Research Article, Int J Ment Health Psychiatry Vol: 2 Issue: 4
The Economic Cost of Suicide and Non-fatal Suicidal Behaviour in the Australian Construction Industry
|Christopher M Doran1-3*, Rod Ling2, Allison Milner4 and Irina Kinchin1|
|1School of Human Health and Social Sciences, Central Queensland University, Queensland, Australia|
|2Hunter Medical Research Institute, University of Newcastle, New South Wales, Australia|
|3Edith Cowan University, Western Australia, Australia|
|4University of Melbourne, Victoria, Australia|
|Corresponding author : Christopher M Doran
School Human Health and Social Sciences, Central Queensland University, Room 4.12, Level 4, 160 Ann Street, Brisbane, 4000, Australia
Tel: +61 7 3023 4245
E-mail: [email protected]
|Received: April 18, 2016 Accepted: July 13, 2016 Published: July 16, 2016|
|Citation: Doran CM, Ling R, Milner A, Kinchin I (2016) The Economic Cost of Suicide and Non-fatal Suicidal Behaviour in the Australian Construction Industry. Int J Ment Health Psychiatry 2:4. doi:10.4172/2471-4372.1000130|
Objective: Suicide has gained recognition worldwide as a significant public health problem. This paper quantifies the economic cost of suicide and non-fatal suicide behaviour (NFSB) in the Australian Construction Industry (CI).
Methods: Suicide data were obtained from the National Coronial Information System and occupational information was coded according to Australian standards with CI workers falling into three major groups: technicians and trades worker; machine operators; and, drivers and labourers. The analysis used a costing methodology endorsed by the National Occupational Health and Safety Commission. Costs were derived for the year 2012 using an incidence-based approach with future costs discounted to 2012 dollars.

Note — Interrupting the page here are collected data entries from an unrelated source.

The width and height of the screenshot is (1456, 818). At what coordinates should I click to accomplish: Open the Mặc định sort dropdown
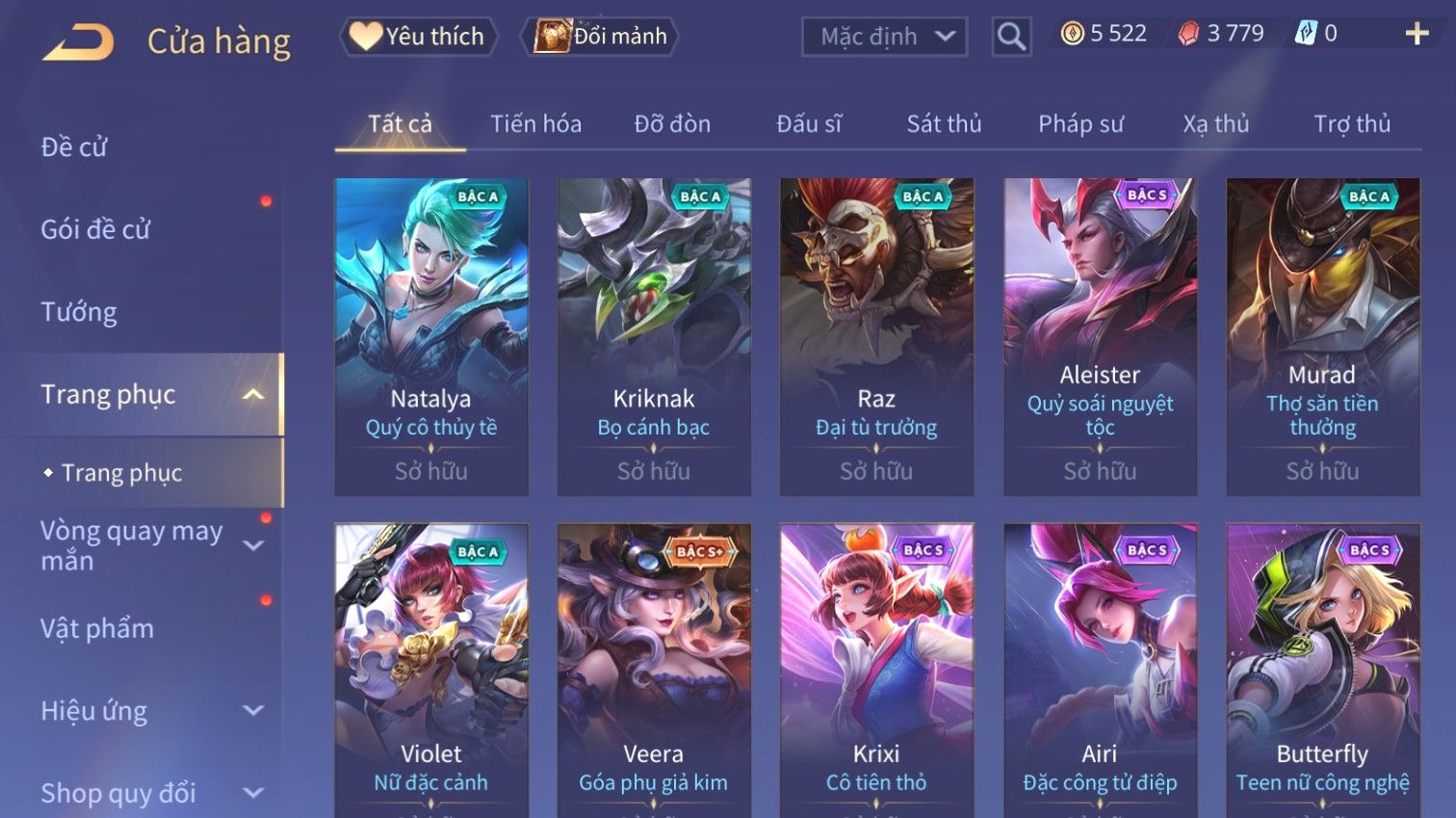[884, 37]
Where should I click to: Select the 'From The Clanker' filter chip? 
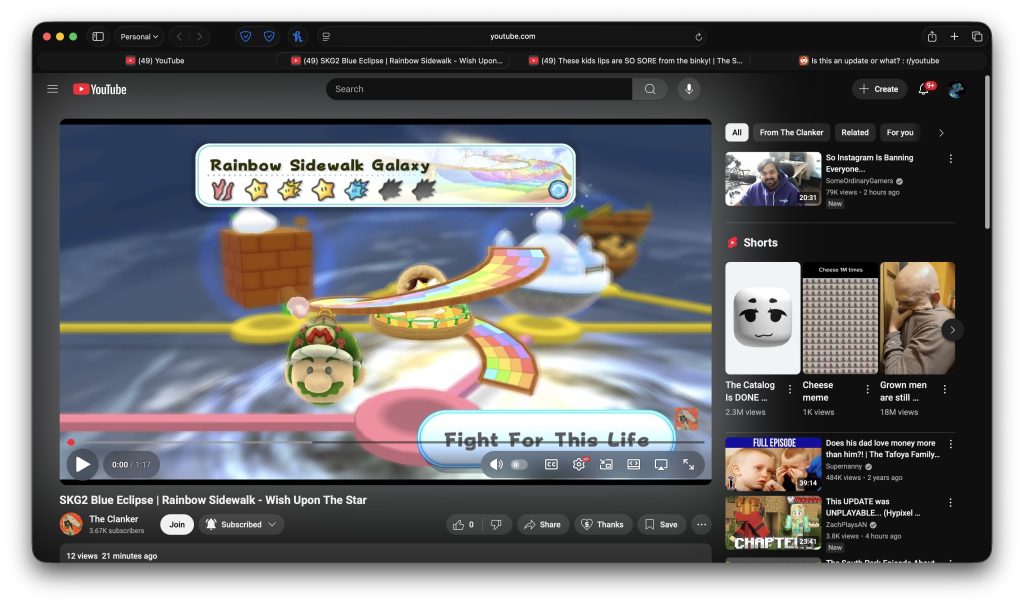coord(791,132)
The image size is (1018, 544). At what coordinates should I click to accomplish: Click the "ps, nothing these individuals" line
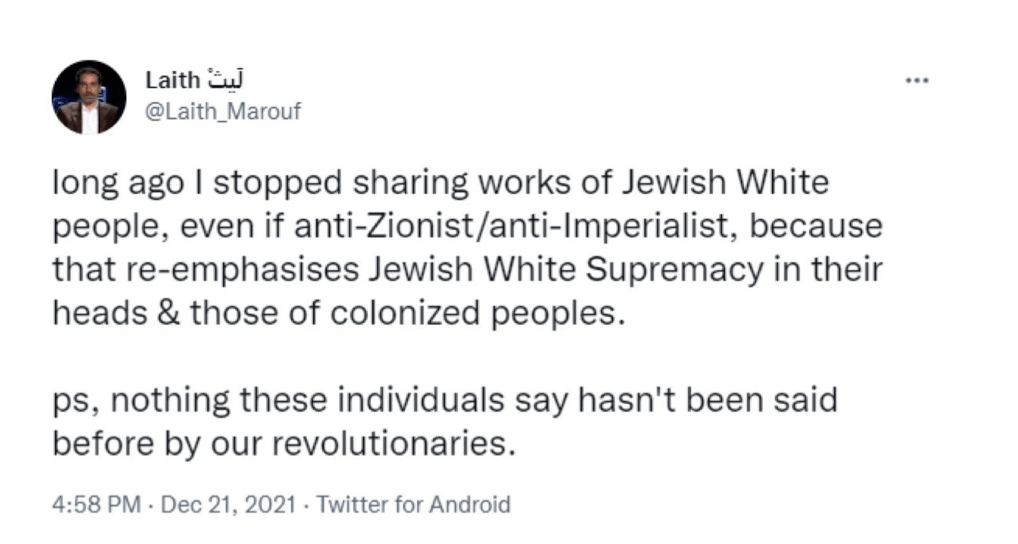coord(444,400)
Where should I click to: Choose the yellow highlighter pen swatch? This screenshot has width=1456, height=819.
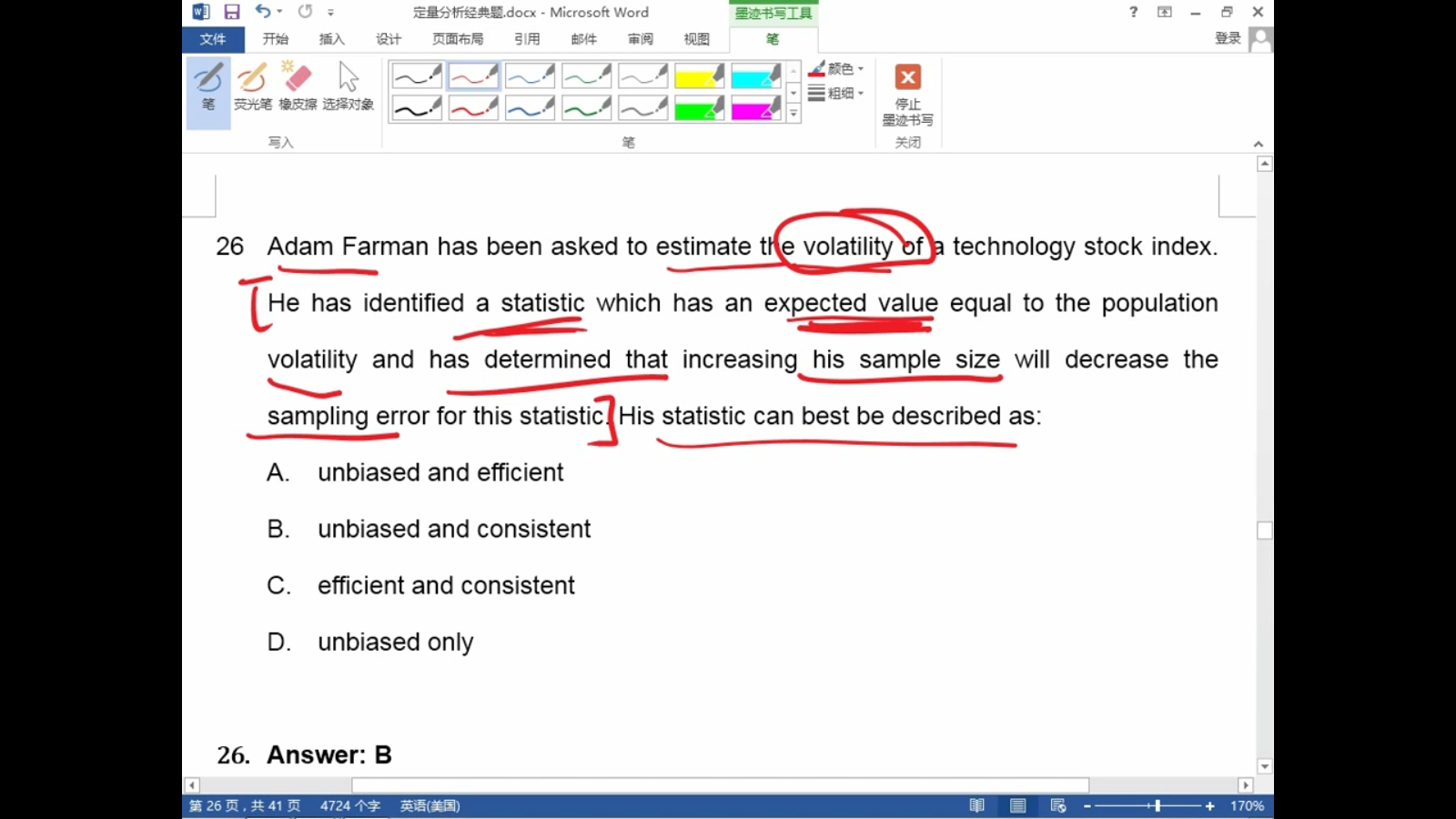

Results: In 2012, a total 169 male CI workers lost their life to suicide with an average age of 37 years. For those states where age standardised rates of suicide could be calculated, rates of suicide in the CI was higher than the state and national average with the exception of QLD where the CI had comparable rates to the state average. The economic cost is estimated at $1.57 billion cost. The cost of non-fatal suicidal behaviour resulting in full incapacity comprised the majority of these costs (76.5%) with loss of earnings the key cost driver.
Conclusion: The high economic cost of suicide and non-fatal suicide behaviour in the Australian CI warrants an appropriate response. There are a number of workforce strategies available to address mental health issues. We hope our up-to-date estimates of the burden on the Australian CI will fuel the national call to action.